**Quoted passage:**
/---
Date of Report (Date of earliest event reported): February 6, 2014
 
Eagle Bancorp Montana, Inc.
(Exact name of registrant as specified in its charter)
 
Delaware
(State or other jurisdiction
of incorporation)
 
1-34682
(Commission
File Number)
 
27-1449820
(IRS Employer
Identification No.)
 
1400 Prospect Ave.
 Helena, MT  59601
(Address of principal executive offices)(Zip Code)
 
Registrant's telephone number, including area code: (406) 442-3080
 
 
 
______________________________________________
 
 
Check the appropriate box if the Form 8-K filing is intended to simultaneously satisfy the reporting obligation of the registrant under any of the following provisions:
 
o
 
Written communications pursuant to Rule 425 under the Securities Act (17 CFR 230.425)
o
 
Soliciting material pursuant to Rule 14a-12 under the Exchange Act (17 CFR 240.14a-12)
o
 
Pre-commencement communications pursuant to Rule 14d-2(b) under the Exchange Act (17 CFR 240.14d-2(b))
o
 
Pre-commencement communications pursuant to Rule 13e-4(c) under the Exchange Act (17 CFR 240.13e-4(c))
 
 
 

 
Item  7.01
Regulation FD Disclosure

Attached as Exhibit 99.1 is a presentation to be given by Peter Johnson, President and Chief Executive Officer of Eagle Bancorp Montana, Inc., on February 6, 2014 at the FIG Partners West Coast Bank CEO Forum.
\---
**Given exercise 1:**
Please transcribe the part of the Eagle Bancorp Montana filing starting at "Attached as Exhibit" and ending at "Bank CEO Forum.".
**Given exercise 2:**
According to the Eagle Bancorp Montana filing, at what event is the presentation attached as Exhibit 99.1 to be given?

**Recorded information:**
/---
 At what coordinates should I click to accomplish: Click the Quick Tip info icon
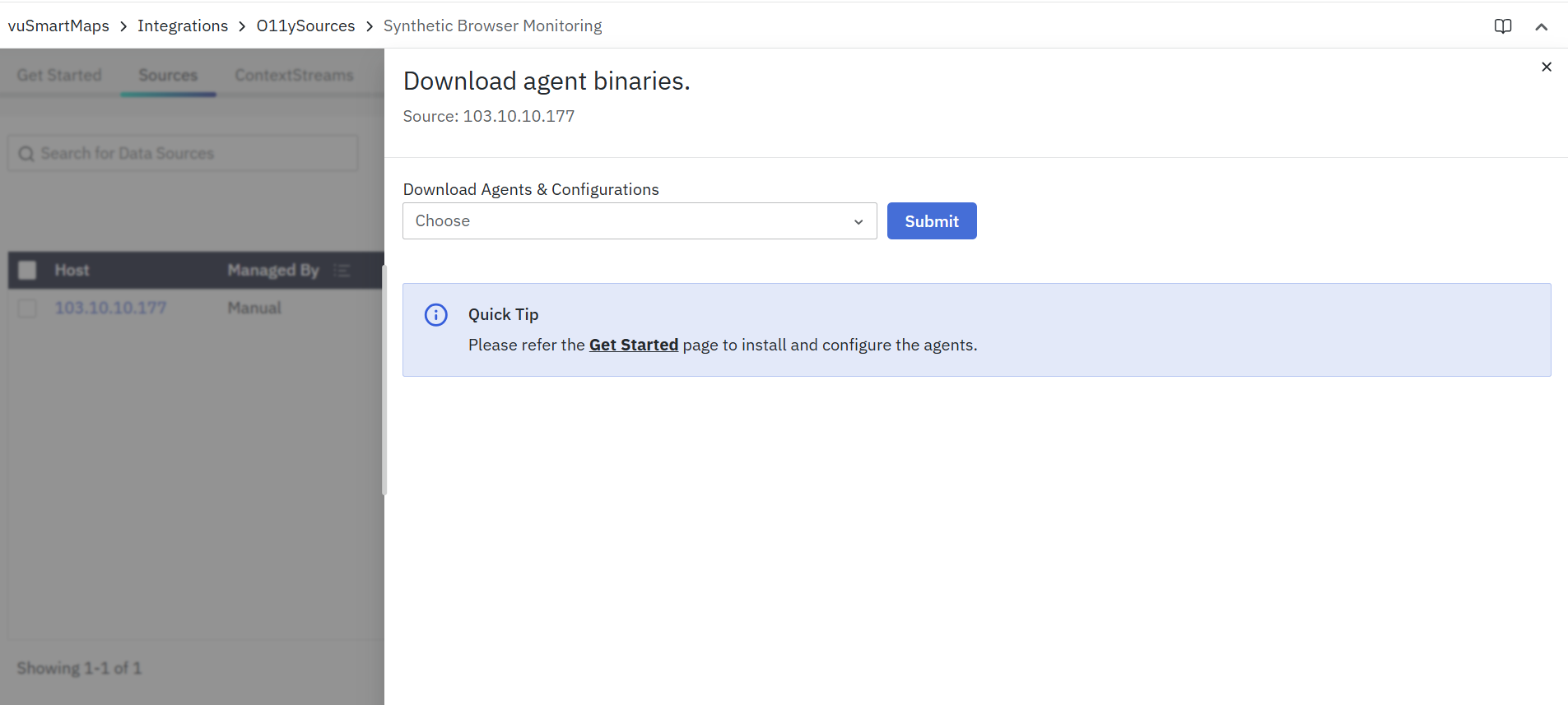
\---
**Correct output 1:**
Attached as Exhibit 99.1 is a presentation to be given by Peter Johnson, President and Chief Executive Officer of Eagle Bancorp Montana, Inc., on February 6, 2014 at the FIG Partners West Coast Bank CEO Forum.

**Correct output 2:**
The FIG Partners West Coast Bank CEO Forum.